ACTION ITEM
If a line in the material below has the word "agent", copy it.

▼▼▼

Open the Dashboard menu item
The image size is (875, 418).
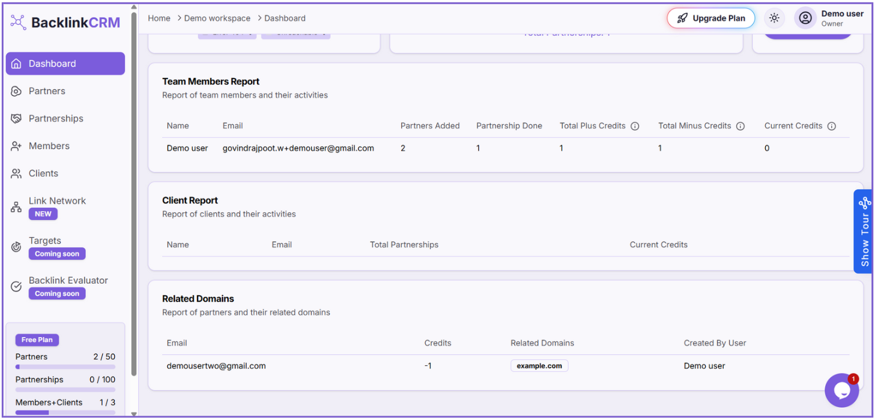[x=65, y=64]
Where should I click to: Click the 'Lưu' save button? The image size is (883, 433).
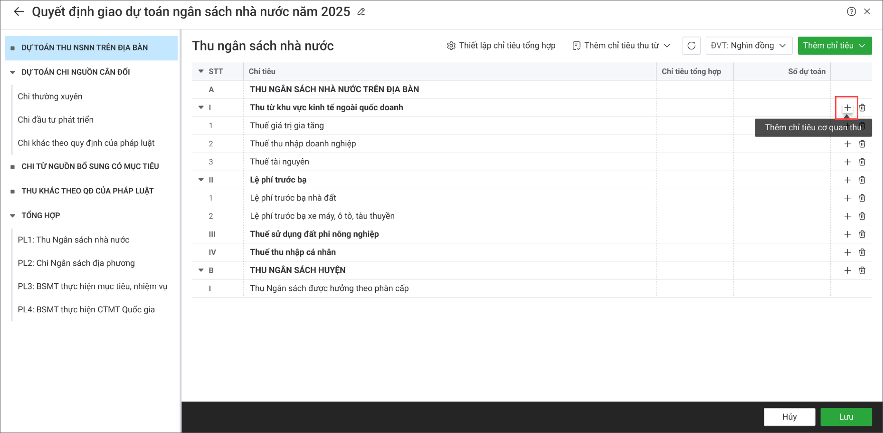click(845, 417)
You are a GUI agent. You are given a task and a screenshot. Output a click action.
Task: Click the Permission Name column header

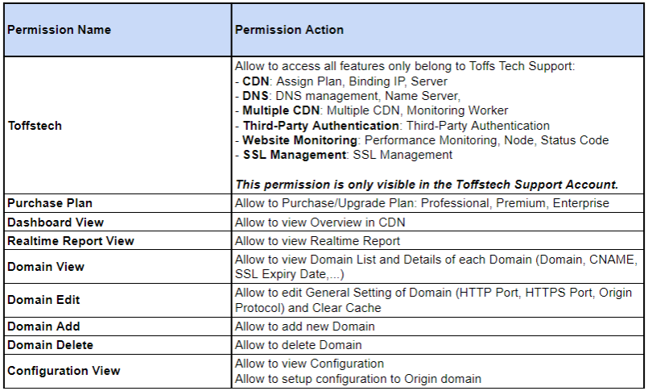pyautogui.click(x=60, y=30)

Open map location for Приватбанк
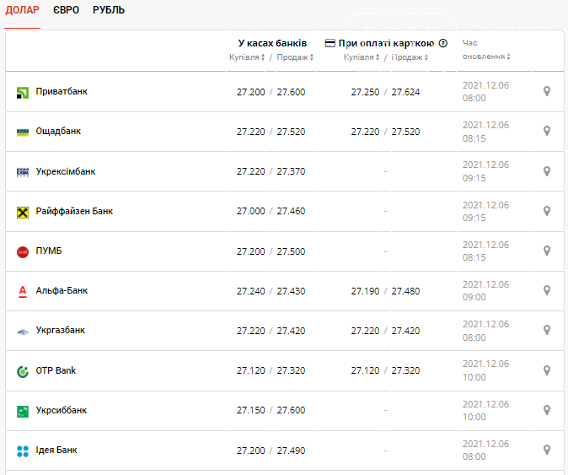click(547, 91)
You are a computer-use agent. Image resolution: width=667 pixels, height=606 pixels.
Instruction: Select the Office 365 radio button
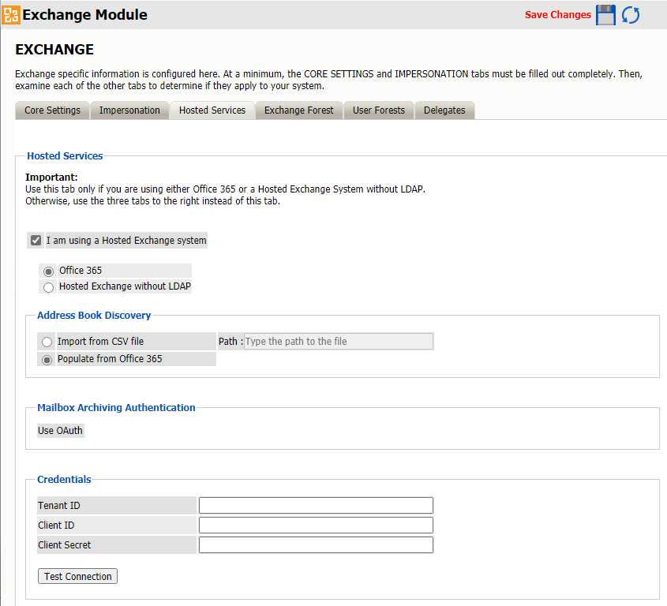pyautogui.click(x=49, y=271)
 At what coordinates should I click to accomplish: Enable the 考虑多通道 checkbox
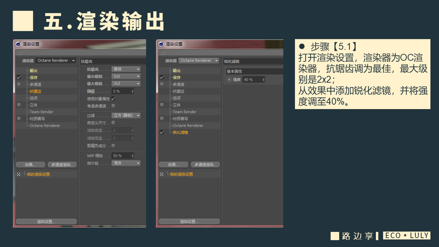tap(114, 106)
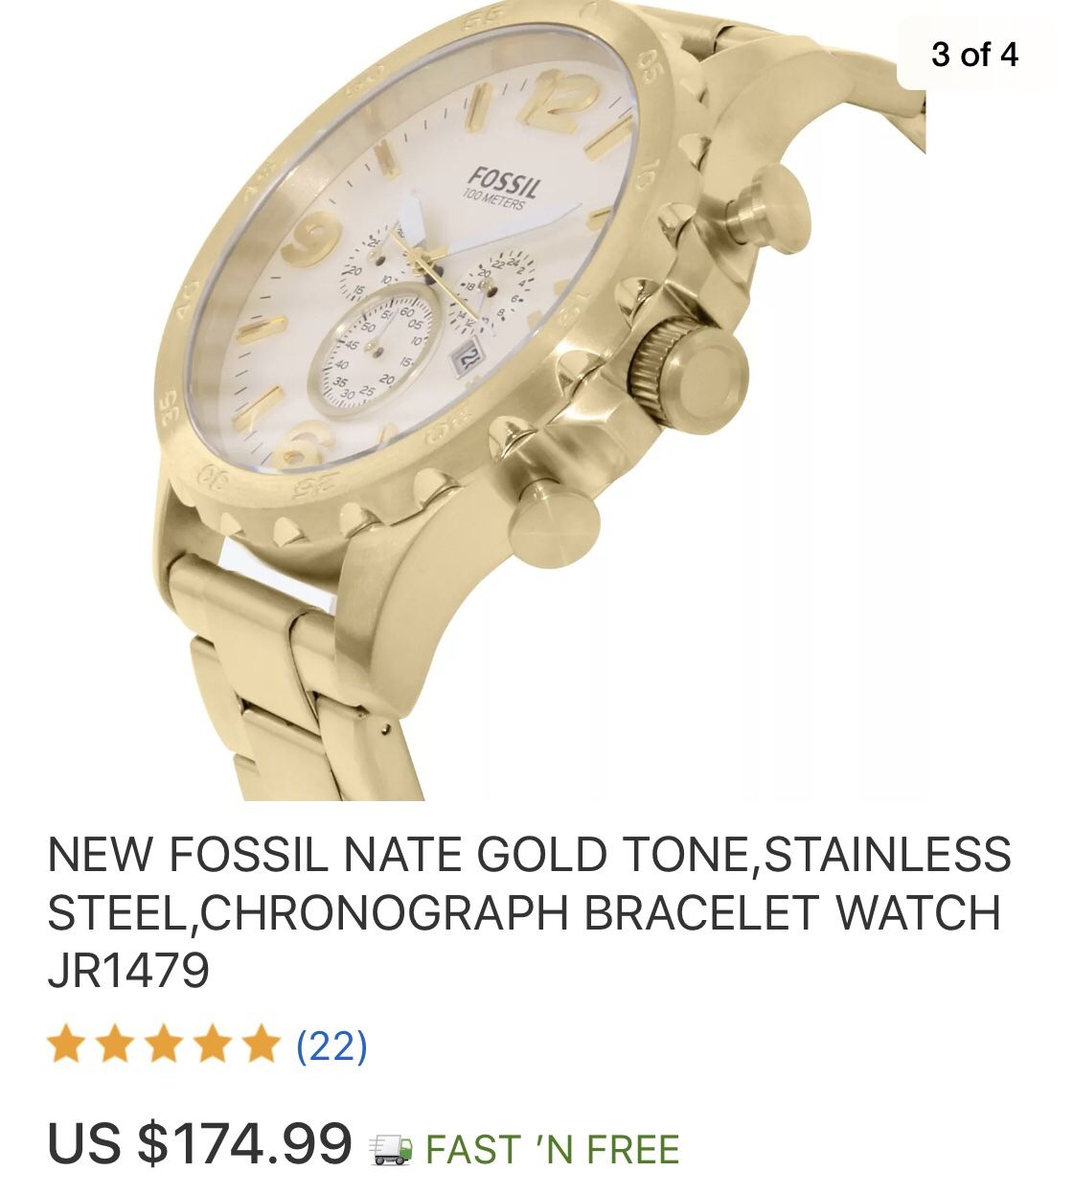Click the US $174.99 price
The image size is (1074, 1195).
200,1143
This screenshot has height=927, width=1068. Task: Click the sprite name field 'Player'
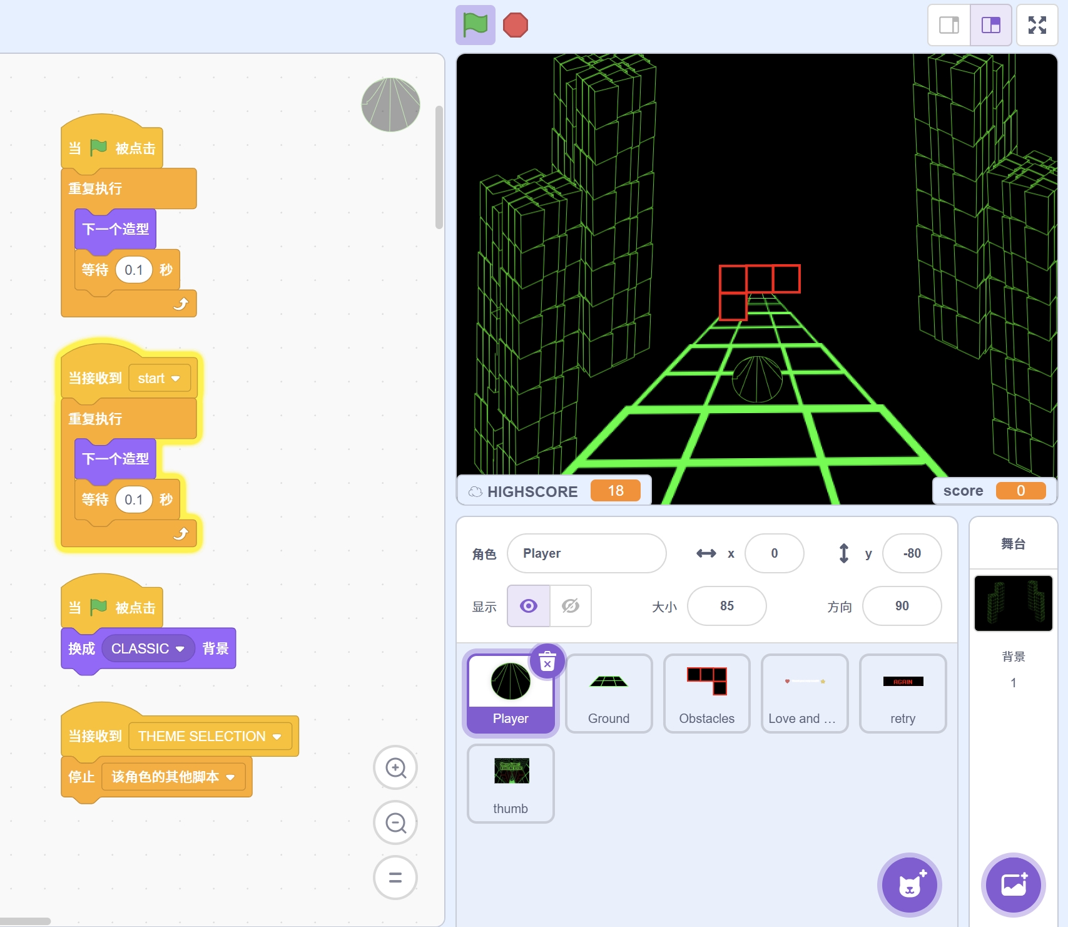[586, 553]
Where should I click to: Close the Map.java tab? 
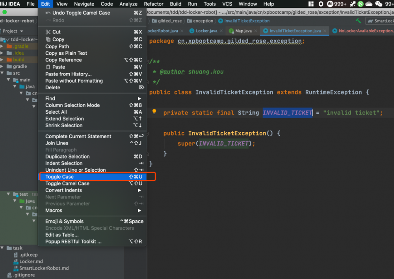click(x=255, y=31)
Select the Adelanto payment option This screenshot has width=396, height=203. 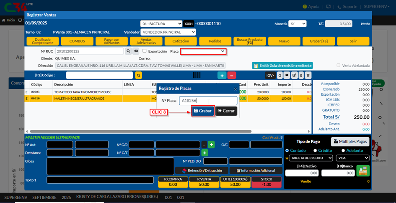click(343, 151)
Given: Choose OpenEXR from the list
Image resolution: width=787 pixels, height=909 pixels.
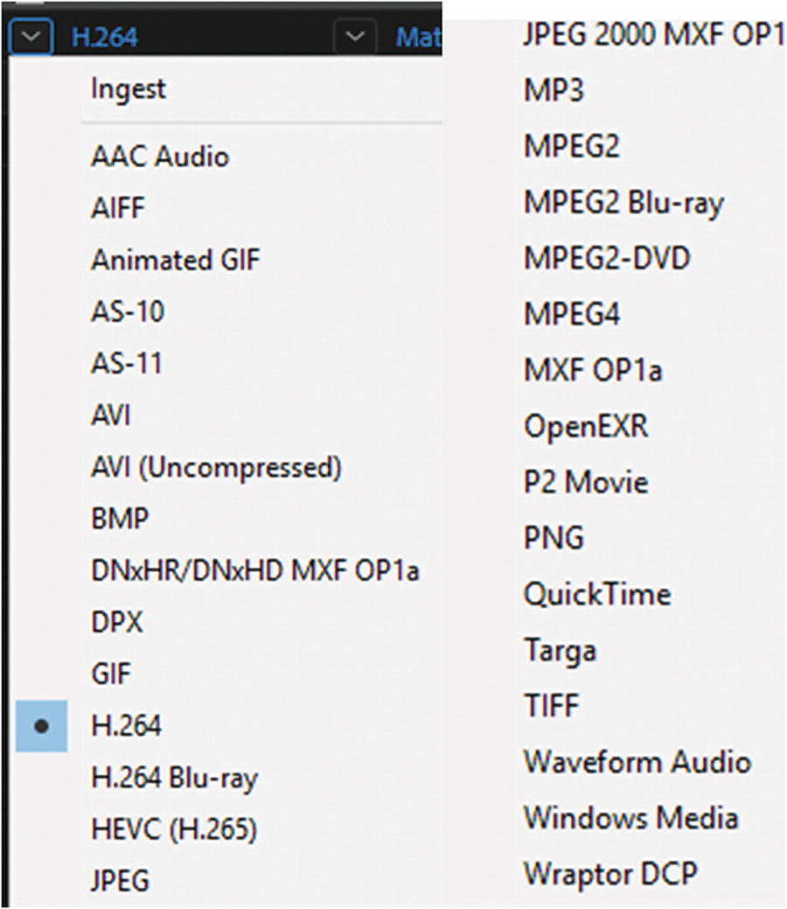Looking at the screenshot, I should point(585,426).
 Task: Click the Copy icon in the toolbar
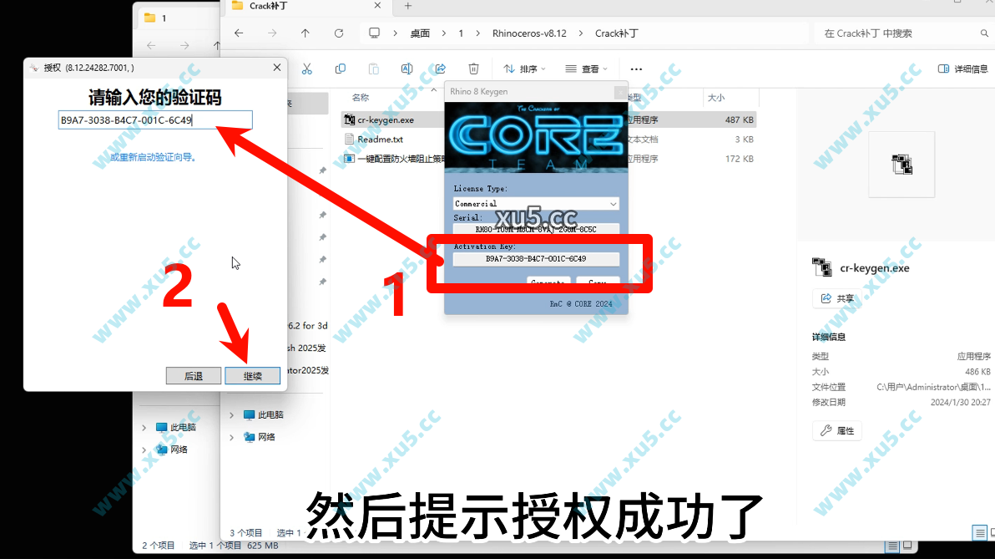tap(339, 69)
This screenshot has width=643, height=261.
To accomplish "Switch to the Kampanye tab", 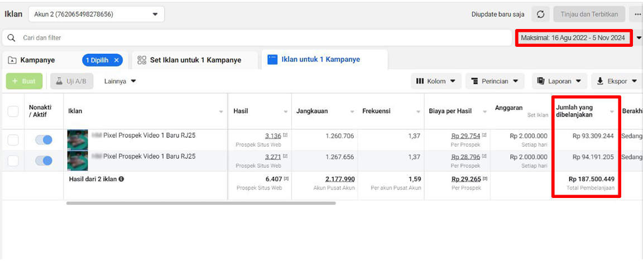I will pyautogui.click(x=37, y=60).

▲▲▲

RESULT FOR THIS TASK
You are a GUI agent. You are given a task and a screenshot. Output a click action.
You are a computer-use agent. Image resolution: width=667 pixels, height=606 pixels.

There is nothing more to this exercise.